(Data listing)
## Begin
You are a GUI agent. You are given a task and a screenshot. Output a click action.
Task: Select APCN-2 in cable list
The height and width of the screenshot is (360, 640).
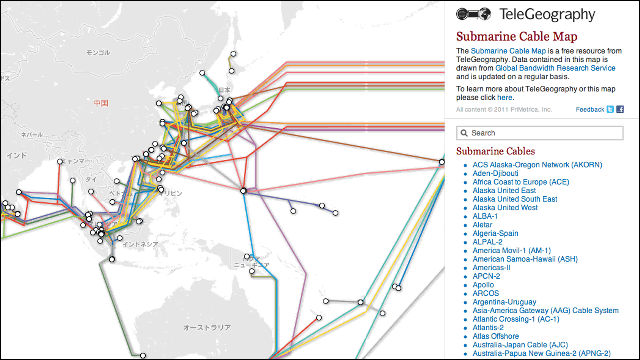486,276
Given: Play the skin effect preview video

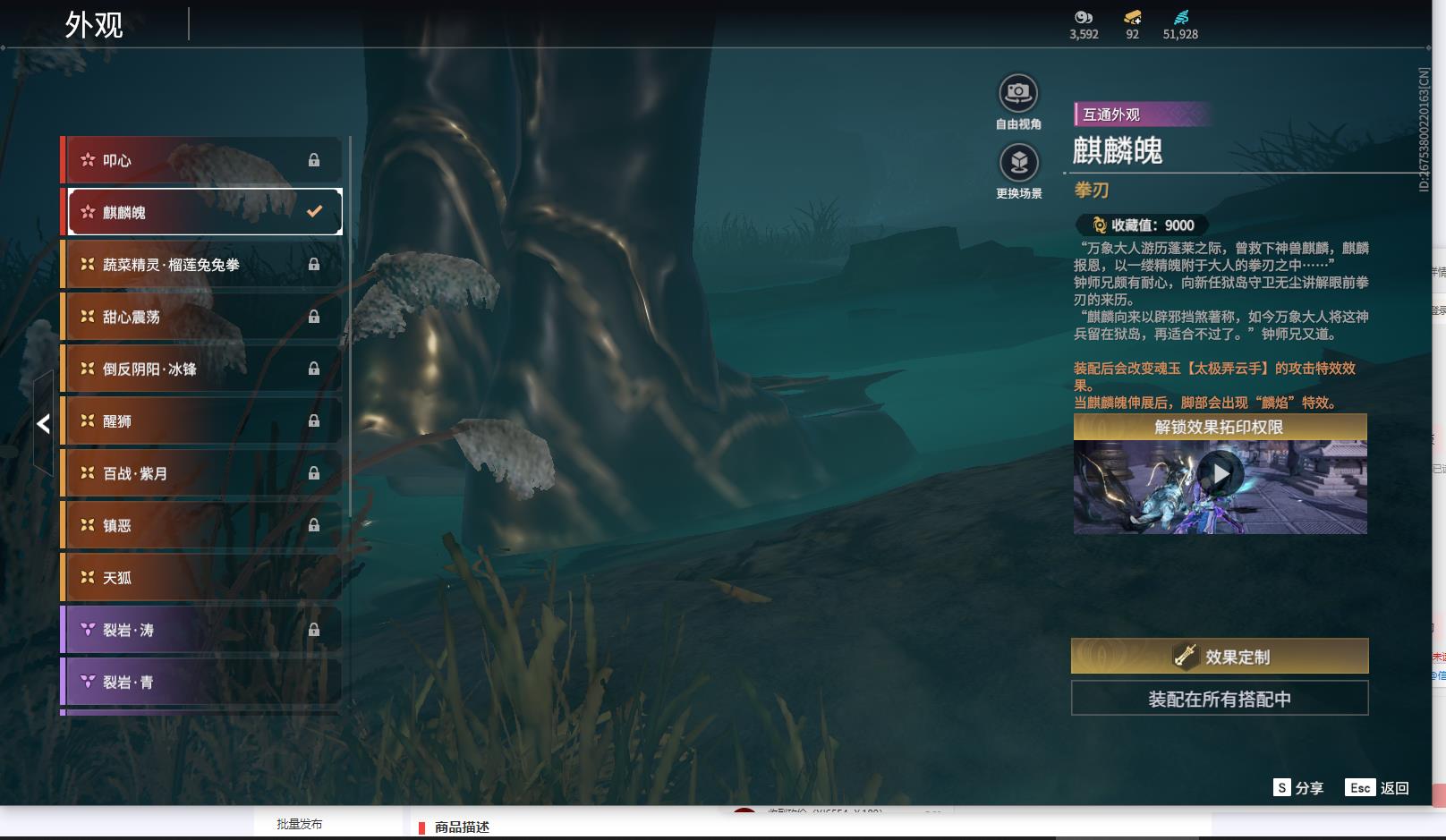Looking at the screenshot, I should (x=1220, y=474).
## End
Reproduce the records above word for word, omitting the pictures from your answer.

You are a GUI agent. You are given a task and a screenshot. Output a click action.
Task: Select APCN-2 in cable list
The height and width of the screenshot is (360, 640).
486,276
Given: Play the skin effect preview video

Looking at the screenshot, I should (x=1220, y=474).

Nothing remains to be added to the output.